RECORDS FOR THE EXERCISE:
**********
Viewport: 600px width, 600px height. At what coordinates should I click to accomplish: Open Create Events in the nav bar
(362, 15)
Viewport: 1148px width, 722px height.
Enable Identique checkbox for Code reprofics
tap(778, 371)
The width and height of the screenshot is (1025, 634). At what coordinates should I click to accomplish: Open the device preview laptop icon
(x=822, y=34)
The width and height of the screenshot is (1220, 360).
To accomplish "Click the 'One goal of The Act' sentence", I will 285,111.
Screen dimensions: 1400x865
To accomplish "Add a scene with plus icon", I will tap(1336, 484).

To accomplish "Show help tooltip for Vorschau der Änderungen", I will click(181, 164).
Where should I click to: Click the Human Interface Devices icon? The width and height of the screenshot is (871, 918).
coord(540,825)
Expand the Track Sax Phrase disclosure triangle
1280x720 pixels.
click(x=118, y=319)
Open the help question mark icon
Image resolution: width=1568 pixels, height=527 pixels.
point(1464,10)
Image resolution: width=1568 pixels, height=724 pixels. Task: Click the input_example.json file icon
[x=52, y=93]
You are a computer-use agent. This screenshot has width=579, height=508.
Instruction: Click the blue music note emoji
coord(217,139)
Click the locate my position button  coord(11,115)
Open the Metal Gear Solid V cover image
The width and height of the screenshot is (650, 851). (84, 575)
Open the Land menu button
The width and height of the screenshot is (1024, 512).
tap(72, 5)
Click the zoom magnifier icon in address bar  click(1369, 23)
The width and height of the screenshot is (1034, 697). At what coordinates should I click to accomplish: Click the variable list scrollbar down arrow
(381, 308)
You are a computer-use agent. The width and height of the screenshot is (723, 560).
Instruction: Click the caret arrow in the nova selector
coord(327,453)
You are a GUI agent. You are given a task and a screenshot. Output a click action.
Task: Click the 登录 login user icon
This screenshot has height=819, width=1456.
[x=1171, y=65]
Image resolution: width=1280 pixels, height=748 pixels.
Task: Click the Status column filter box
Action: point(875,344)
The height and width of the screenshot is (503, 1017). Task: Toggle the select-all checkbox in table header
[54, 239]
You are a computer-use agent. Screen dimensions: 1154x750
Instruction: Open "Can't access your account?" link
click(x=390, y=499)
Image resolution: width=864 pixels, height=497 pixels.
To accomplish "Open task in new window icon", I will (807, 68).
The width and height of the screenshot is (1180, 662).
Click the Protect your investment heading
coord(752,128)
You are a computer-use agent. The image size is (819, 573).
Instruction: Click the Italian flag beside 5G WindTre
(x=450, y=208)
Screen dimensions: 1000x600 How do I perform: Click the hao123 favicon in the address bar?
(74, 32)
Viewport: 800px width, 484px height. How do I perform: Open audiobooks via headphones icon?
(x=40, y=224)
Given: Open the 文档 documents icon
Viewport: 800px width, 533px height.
**********
YOUR TASK:
Copy out all of the data above word for word, with no changes.

FINISHED ANSWER:
Viewport: 600px width, 600px height. At what coordinates should I click to accomplish: Open Create Events in the nav bar
(362, 15)
Viewport: 1148px width, 722px height.
Enable Identique checkbox for Code reprofics
tap(778, 371)
The width and height of the screenshot is (1025, 634). At what coordinates should I click to accomplish: Open the device preview laptop icon
(x=822, y=34)
The width and height of the screenshot is (1220, 360).
To accomplish "Click the 'One goal of The Act' sentence", I will 285,111.
Screen dimensions: 1400x865
To accomplish "Add a scene with plus icon", I will tap(1336, 484).

To accomplish "Show help tooltip for Vorschau der Änderungen", I will click(181, 164).
Where should I click to: Click the Human Interface Devices icon? The width and height of the screenshot is (871, 918).
coord(540,825)
Expand the Track Sax Phrase disclosure triangle
1280x720 pixels.
click(x=118, y=319)
Open the help question mark icon
Image resolution: width=1568 pixels, height=527 pixels.
point(1464,10)
Image resolution: width=1568 pixels, height=724 pixels. Task: Click the input_example.json file icon
[x=52, y=93]
You are a computer-use agent. This screenshot has width=579, height=508.
Instruction: Click the blue music note emoji
coord(217,139)
Click the locate my position button  coord(11,115)
Open the Metal Gear Solid V cover image
The width and height of the screenshot is (650, 851). (84, 575)
Open the Land menu button
The width and height of the screenshot is (1024, 512).
tap(72, 5)
Click the zoom magnifier icon in address bar  click(1369, 23)
The width and height of the screenshot is (1034, 697). At what coordinates should I click to accomplish: Click the variable list scrollbar down arrow
(381, 308)
You are a computer-use agent. The width and height of the screenshot is (723, 560).
Instruction: Click the caret arrow in the nova selector
coord(327,453)
You are a GUI agent. You are given a task and a screenshot. Output a click action.
Task: Click the 登录 login user icon
This screenshot has height=819, width=1456.
[x=1171, y=65]
Image resolution: width=1280 pixels, height=748 pixels.
Task: Click the Status column filter box
Action: point(875,344)
The height and width of the screenshot is (503, 1017). Task: Toggle the select-all checkbox in table header
[54, 239]
You are a computer-use agent. Screen dimensions: 1154x750
Instruction: Open "Can't access your account?" link
click(x=390, y=499)
Image resolution: width=864 pixels, height=497 pixels.
To accomplish "Open task in new window icon", I will (807, 68).
The width and height of the screenshot is (1180, 662).
Click the Protect your investment heading
coord(752,128)
You are a computer-use agent. The image size is (819, 573).
Instruction: Click the Italian flag beside 5G WindTre
(x=450, y=208)
Screen dimensions: 1000x600 How do I perform: Click the hao123 favicon in the address bar?
(74, 32)
Viewport: 800px width, 484px height. How do I perform: Open audiobooks via headphones icon?
(x=40, y=224)
Given: Open the 文档 documents icon
Viewport: 800px width, 533px height.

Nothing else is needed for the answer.